Why Move Away from Pipeline-Driven Deployments?¶
Traditional approach¶
CI Pipeline → Helm → Kubernetes
Limitations:
- CI requires cluster-admin permissions
- No automatic drift correction
- Rollbacks are manual and error-prone
- Poor auditability
- High security risk in production
GitOps approach with Argo CD¶
CI Pipeline → Git → Argo CD → Kubernetes
Advantages:
- CI never accesses the cluster
- Git history = deployment history
- Rollbacks via
git revert - Continuous drift detection
- Strong security boundaries
Repository Structure (Best Practice)¶
Application Code Repository¶
app-service/
├── src/
├── Dockerfile
├── ci-pipeline.yml
Purpose:
- Application source code
- Build and push container images
_No Helm charts
No Kubernetes manifests
Helm Charts Repository¶
helm-charts/
├── app-service/
│ ├── Chart.yaml
│ ├── templates/
│ │ └── deployment.yaml
│ ├── values-staging.yaml
│ └── values-prod.yaml
Purpose:
- Desired Kubernetes state
- Watched by Argo CD
Helm Chart Requirements for GitOps¶
Helm charts must be image-tag driven.
values-staging.yaml
image:
repository: registry.example.com/app-service
tag: app-service-123
deployment.yaml
image: "{{ .Values.image.repository }}:{{ .Values.image.tag }}"
Best practices:
- Never hardcode image tags
- Never use
latest
What Changes in the CI Pipeline?¶
Remove:¶
- Helm deployment steps
--set image.tag=...- Kubernetes cluster credentials
Add:¶
CI updates the Helm values file instead:
- bash: |
set -e
echo "Cloning Helm charts repo"
git clone @dev.azure.com/YOUR_ORG/DevOps/_git/helm-charts">https://$(System.AccessToken)@dev.azure.com/YOUR_ORG/DevOps/_git/helm-charts
cd helm-charts/$(chartName)
echo "Updating image tag in values-staging.yaml"

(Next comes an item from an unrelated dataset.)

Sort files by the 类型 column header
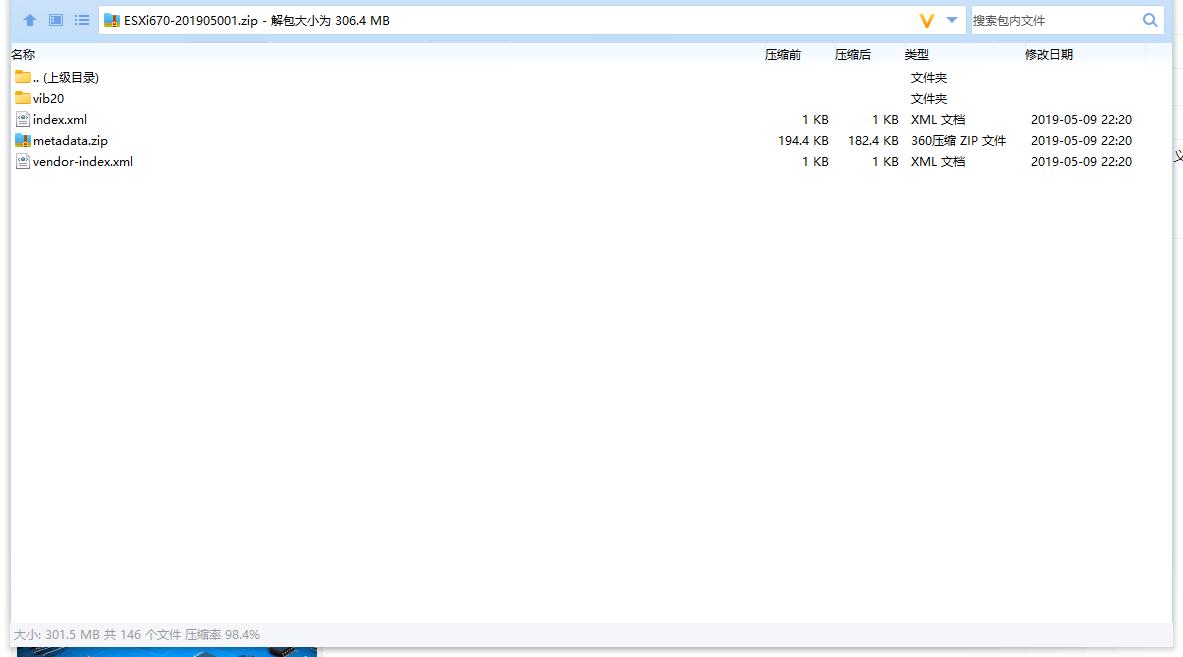The width and height of the screenshot is (1183, 657). coord(916,54)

yq -i '.image.tag = "$(tag)"' values-staging.yaml
git config user.email "ci@devops.com"
git config user.name "azure-devops-ci"
git commit -am "chore(staging): update agent-neo image to $(tag)"
git push origin main
displayName: Update Helm values repo
This Git commit becomes the deployment trigger.

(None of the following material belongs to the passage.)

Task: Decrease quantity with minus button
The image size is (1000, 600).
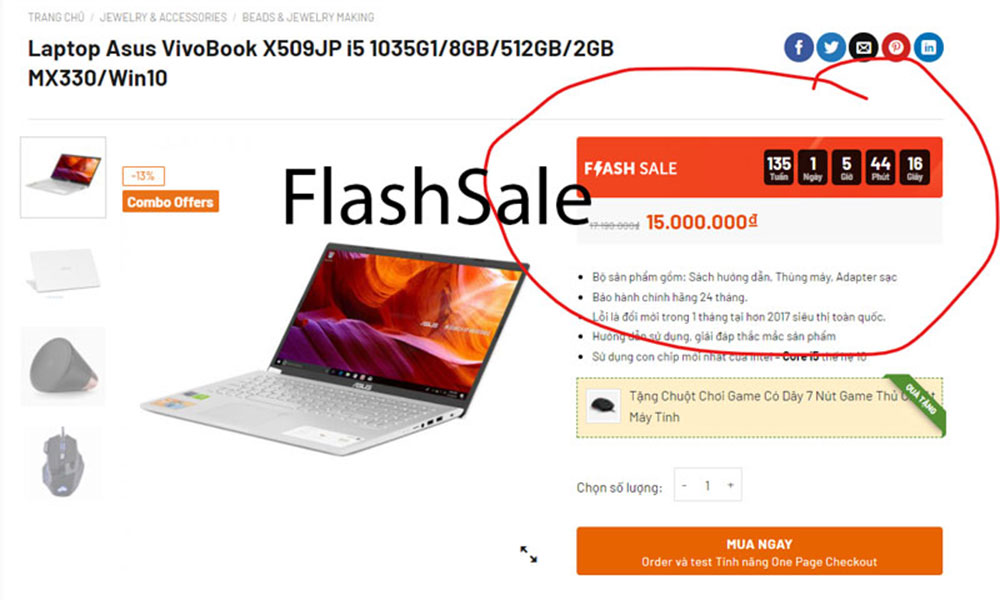Action: coord(684,485)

How Argo CD Knows What to Deploy¶
- CI builds and pushes a new image
- CI updates the Helm values file
- A Git commit is created
- Argo CD detects the change
- Argo CD deploys automatically
Argo CD never guesses versions — Git explicitly defines them.

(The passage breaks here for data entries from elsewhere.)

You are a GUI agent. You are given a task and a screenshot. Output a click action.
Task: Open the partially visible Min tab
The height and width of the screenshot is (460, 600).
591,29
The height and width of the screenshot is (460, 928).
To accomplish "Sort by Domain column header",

The Argo CD Application Object¶
Argo CD deploys applications using an Application custom resource:
apiVersion: argoproj.io/v1alpha1
kind: Application
metadata:
name: app-service-staging
namespace: argocd
spec:
source:
repoURL: https://git.example.com/helm-charts
path: app-service
helm:
valueFiles:
- values-staging.yaml
destination:
server: https://kubernetes.default.svc
namespace: staging
syncPolicy:
automated:
prune: true
selfHeal: true
This can be created using:
- Argo CD UI
- YAML (
kubectl apply)
Both approaches are equivalent.
Rollbacks Become Simple¶
git revert <commit>
git push
Argo CD detects the change and rolls back automatically — no pipeline reruns required.
Security and Permissions Model¶
CI Pipeline
- Pushes images
- Pushes Git commits
- No Kubernetes access
Argo CD
- Uses Kubernetes RBAC
- Runs inside the cluster
- No cloud credentials required
This dramatically reduces the blast radius.